Glucocorticoid amplifies IL‐2‐dependent expansion of functional FoxP3+CD4+CD25+ T regulatory cells in vivo and enhances their capacity to suppress EAE

Abstract

IL‐2 is crucial for the production of CD4⁺CD25⁺ T regulatory (Treg) cells while important for the generation of effective T cell‐mediated immunity. How to exploit the capacity of IL‐2 to expand Treg cells, while restraining activation of T effector (Teff) cells, is an important and unanswered therapeutic question. Dexamethasone (Dex), a synthetic glucocorticoid steroid, has been reported to suppress IL‐2‐mediated activation of Teff cells and increase the proportion of Treg cells. Thus, we hypothesized that glucocorticoids may be useful as costimulants to amplify IL‐2‐mediated selective expansion of Treg cells.
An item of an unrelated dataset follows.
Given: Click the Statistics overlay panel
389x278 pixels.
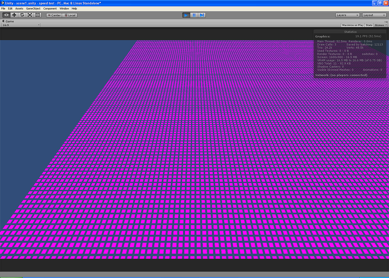Looking at the screenshot, I should pos(349,53).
We show in this study that short‐term simultaneous administration of Dex and IL‐2 markedly expanded functional suppressive Foxp3⁺CD4⁺CD25⁺ T cells in murine peripheral lymphoid tissues. In a myelin oligodendrocyte glycoprotein‐induced experimental autoimmune encephalomyelitis (EAE) mouse model, we observed that splenic CD4⁺CD25⁺ T cells failed to suppress the proliferation of CD4⁺CD25^– T cells. Pretreatment with Dex/IL‐2 remarkably increased the proportion of CD4⁺FoxP3⁺ cells and partially restored the function of splenic CD4⁺CD25⁺ T cells, and inhibited the development of EAE. Therefore, the combination of glucocorticoid and IL‐2, two currently used therapeutics, may provide a novel approach for the treatment of autoimmune diseases, transplant rejection and graft‐vs.‐host disease.